● **What to produce**: Report the count of lines in the records that contain "Given", without any added text.

● **Data provided**:
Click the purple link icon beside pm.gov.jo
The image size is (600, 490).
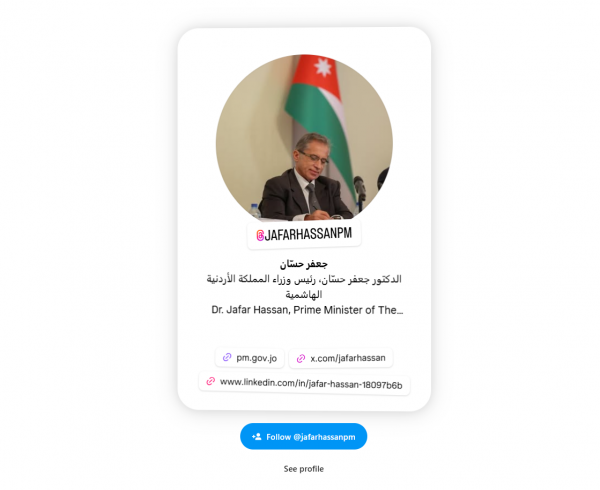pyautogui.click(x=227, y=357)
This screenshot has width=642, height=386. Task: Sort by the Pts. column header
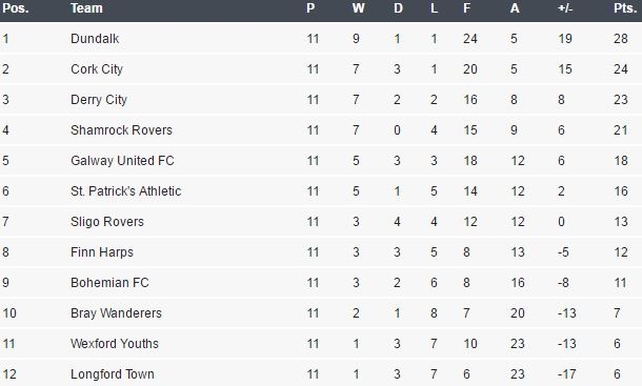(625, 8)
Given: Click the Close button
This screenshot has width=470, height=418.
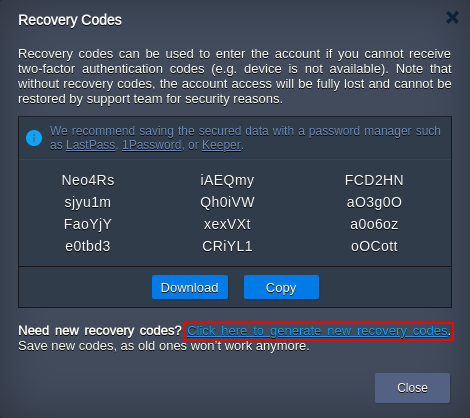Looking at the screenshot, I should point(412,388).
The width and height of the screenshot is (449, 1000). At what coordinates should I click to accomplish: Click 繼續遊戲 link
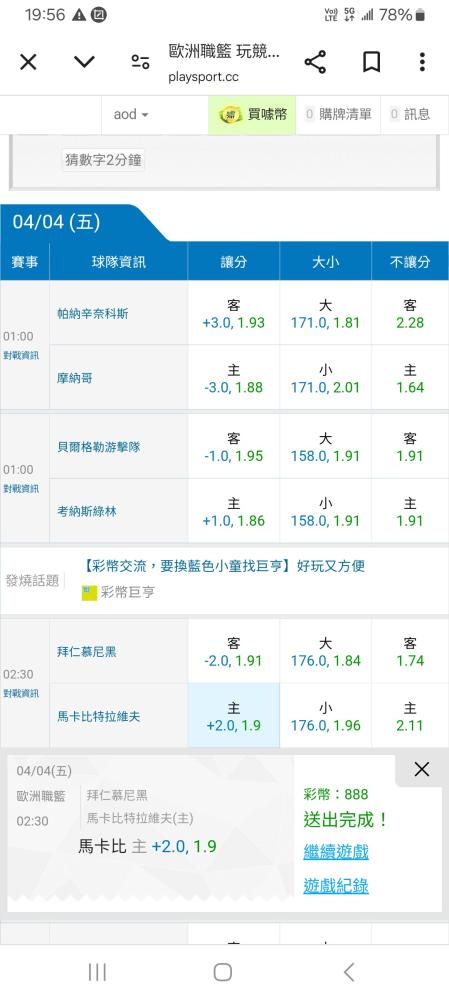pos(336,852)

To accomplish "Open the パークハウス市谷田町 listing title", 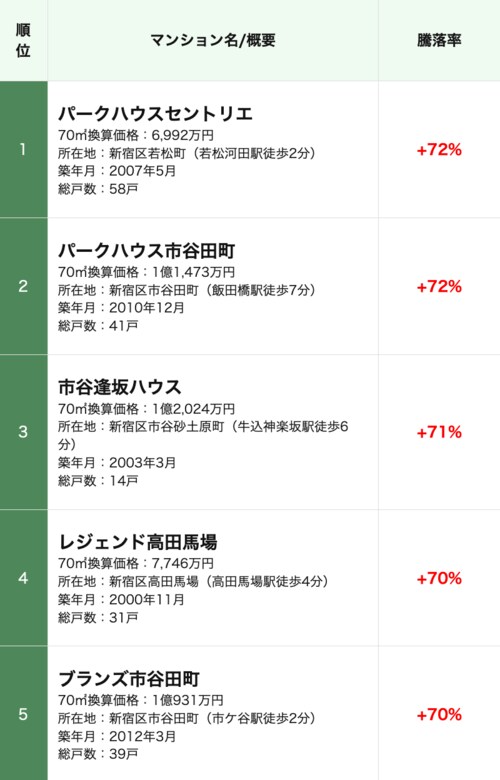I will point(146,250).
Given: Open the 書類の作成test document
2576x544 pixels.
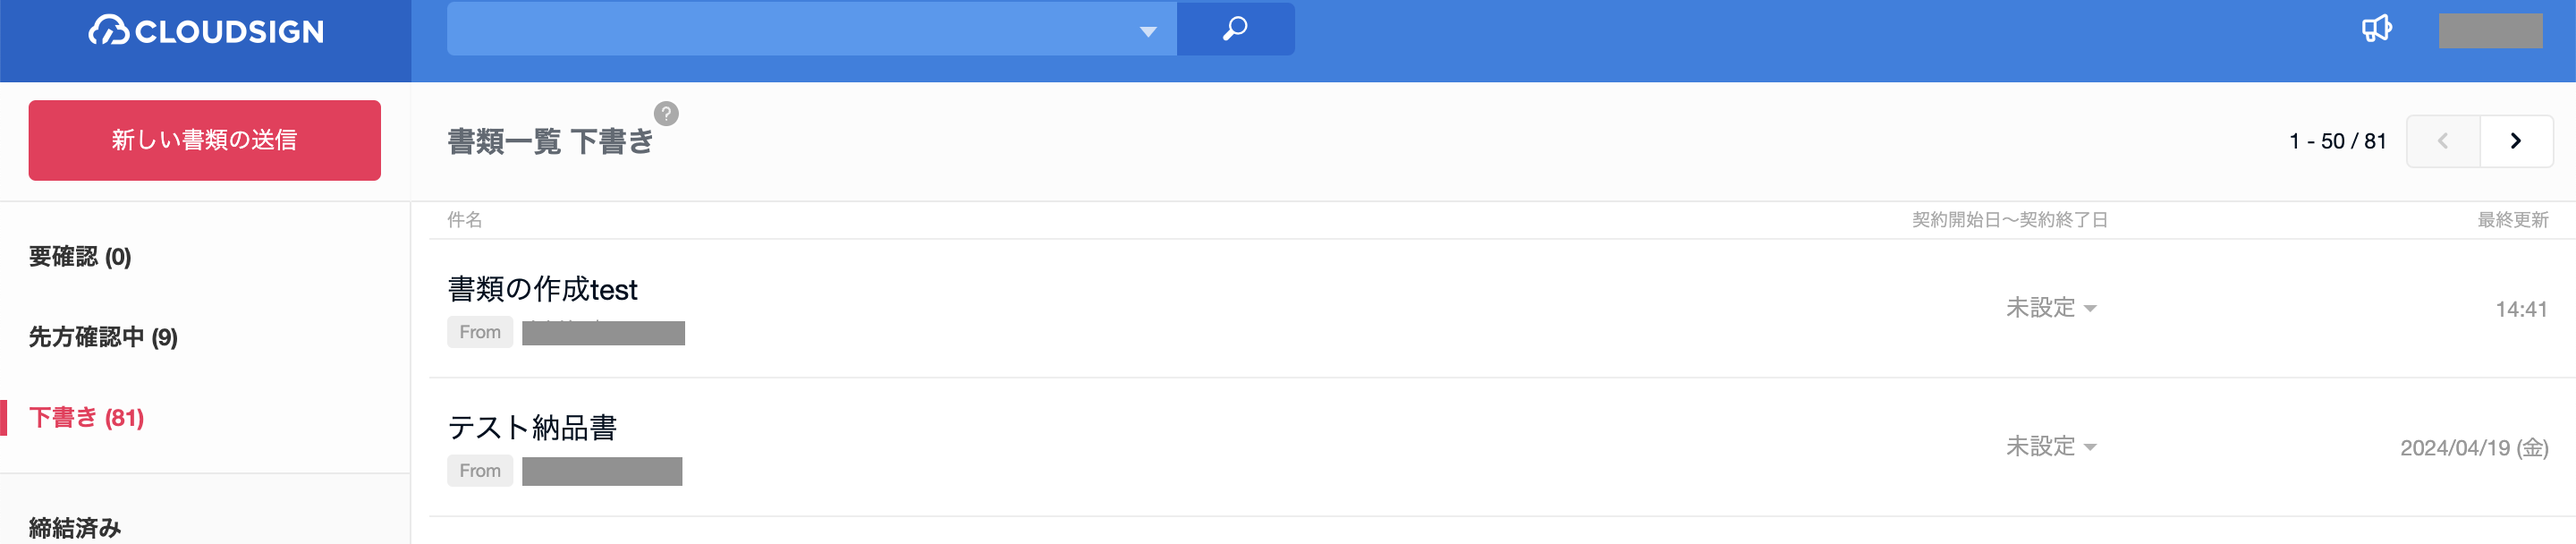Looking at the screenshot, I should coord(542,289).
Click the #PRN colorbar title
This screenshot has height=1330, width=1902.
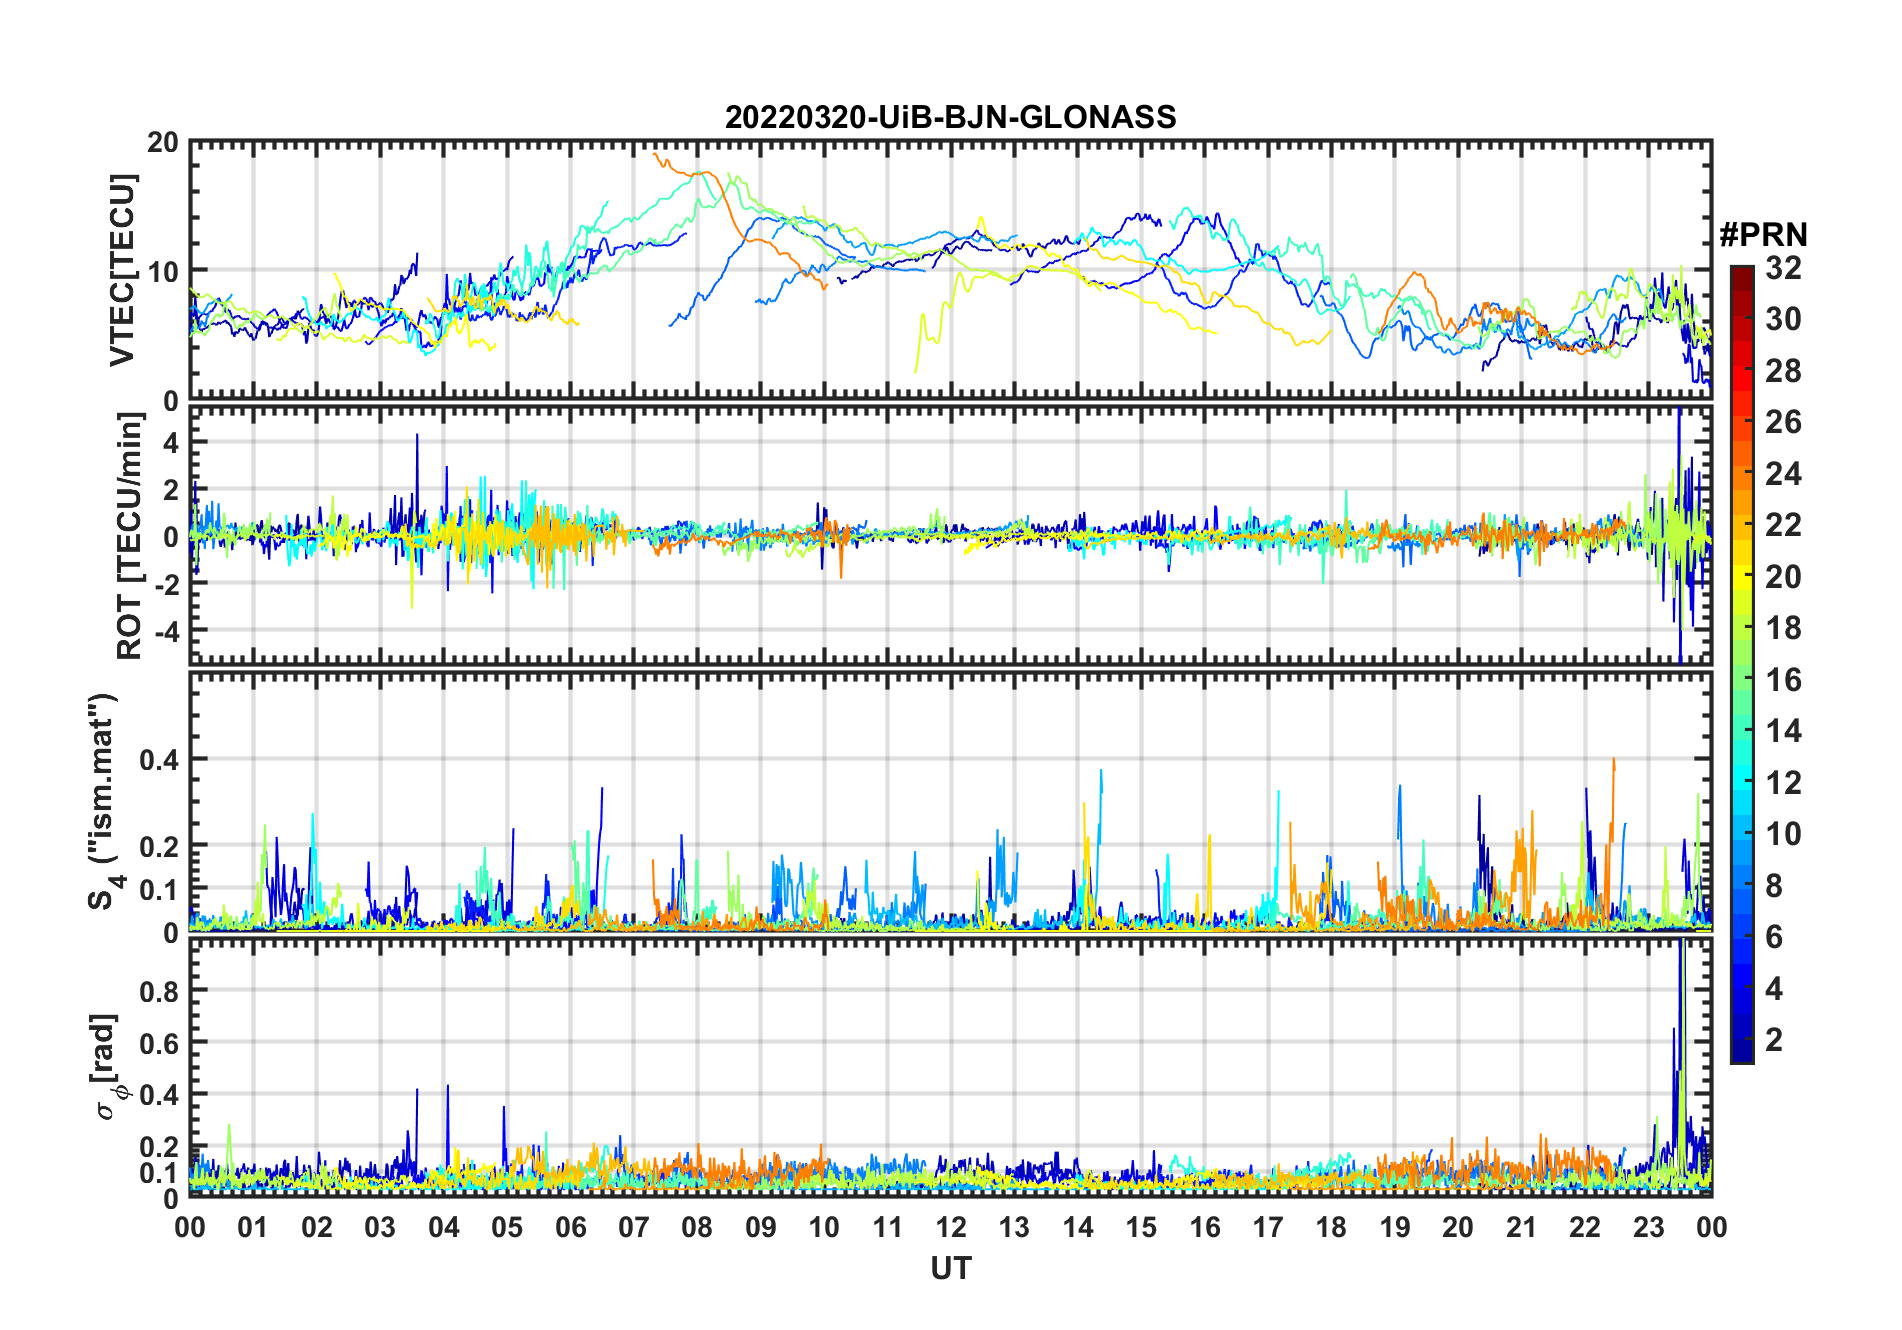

● **Response to this task**: 2